The large number of citations in many catalogs and databases requires one to limit otherwise broad or general searches in order to retrieve a manageable and pertinent number of results. Conversely, overly narrow search terms can return too few results. One way of solving both problems is to use Boolean operators (AND, OR, NOT), which allow one to limit or expand searches depending on his or her needs.
For example, a search for nursing AND patient safety will return items that contain both "nursing" and "patient safety":
nursing OR patient safety returns items that contain either "nursing" or "patient safety" or both:
nursing NOT patient safety returns items that contain "nursing" but not "patient safety":
An important strategy for one to employ when researching phrasal concepts (e.g., "European Union") or conducting known-item searches for titles:
For example, patient safety will search for patient AND safety.
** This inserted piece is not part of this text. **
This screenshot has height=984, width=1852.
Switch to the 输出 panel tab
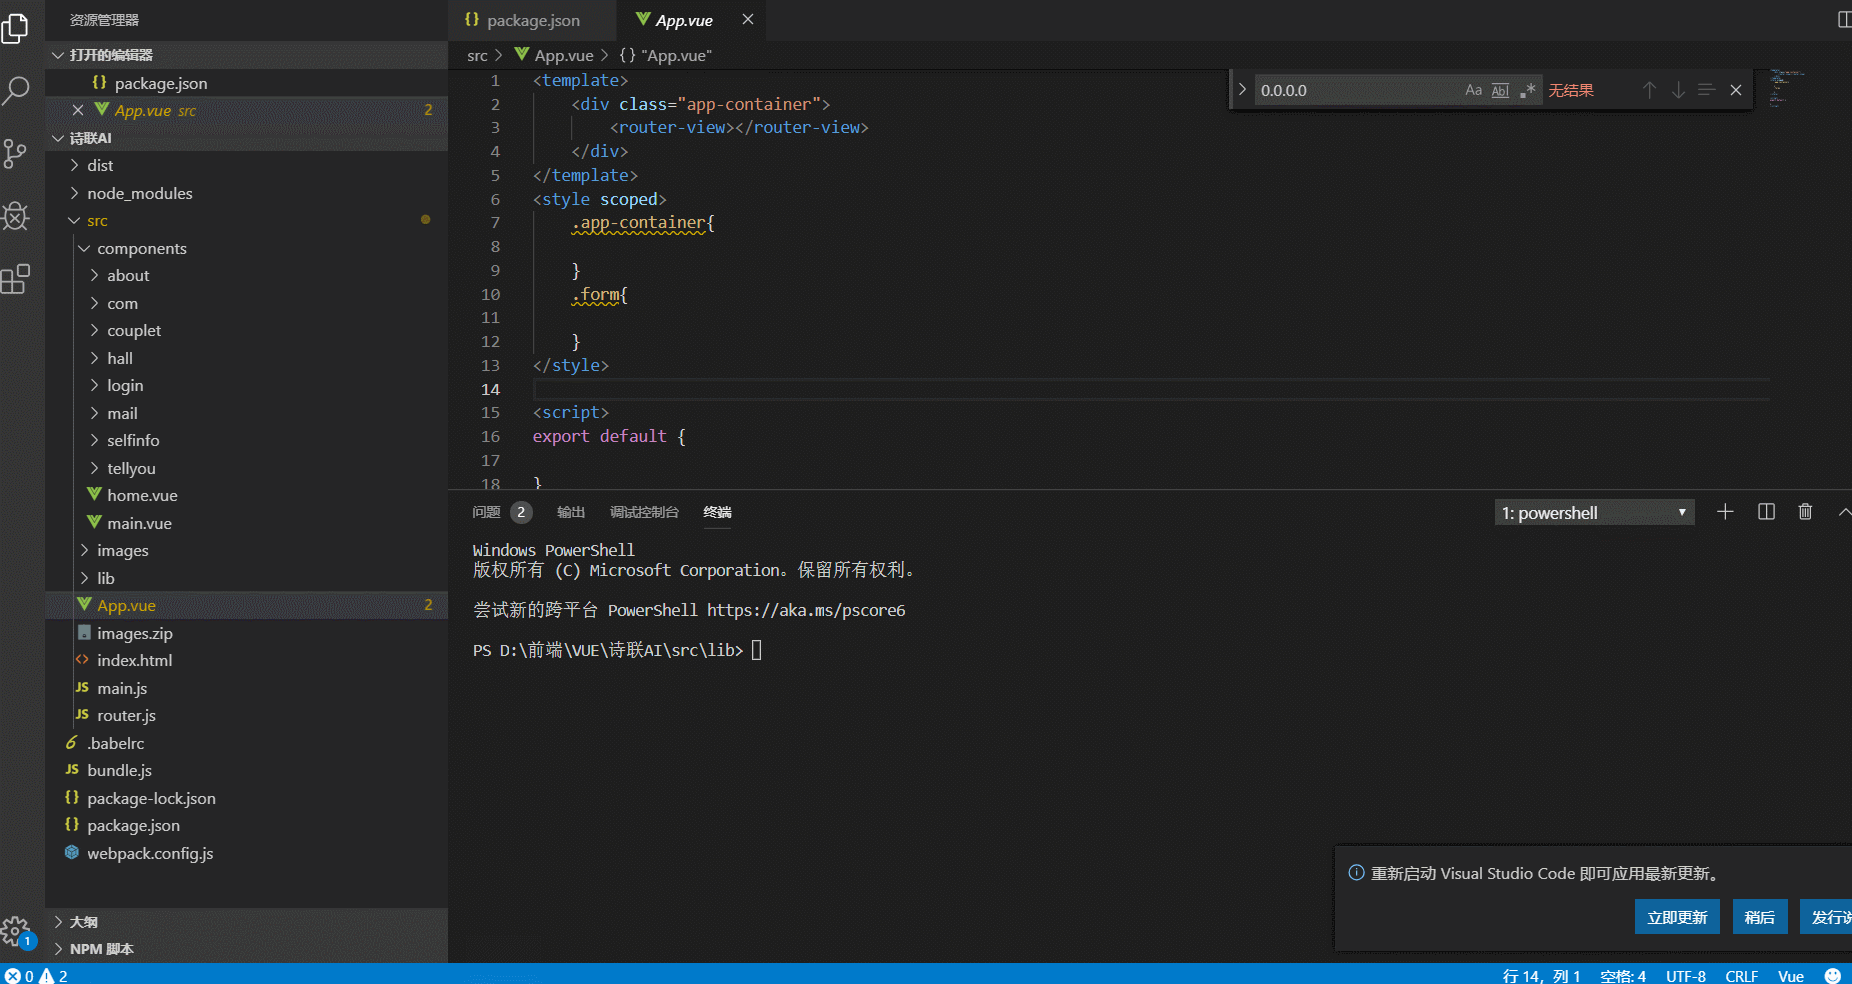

However, "patient safety" in quotation marks will search for this as a phrase and try to find relevant resources with those words all together.
Nested Searching:When pairing two or more keywords with another keyword, it is helpful to "nest" the former terms within a larger Boolean search.
For example, (nursing OR hospitals) AND patient safety will return results for patient safety and any one (or both) of the parenthetical terms.
(Many catalogs or databases will have an "advanced search" option, which provides multiple search bars to facilitate nested searching.)
Truncation and Wildcards:
Most catalogs and databases enable users to search variations of keywords by using truncation (*) or wildcard (e.g., ?, $, !) symbols.
For example, one could search for nurs* to find nurse, nurses, and nursing.
Wildcard searching works similarly: a search for t??th will return results for teeth, tooth, tenth, and so on.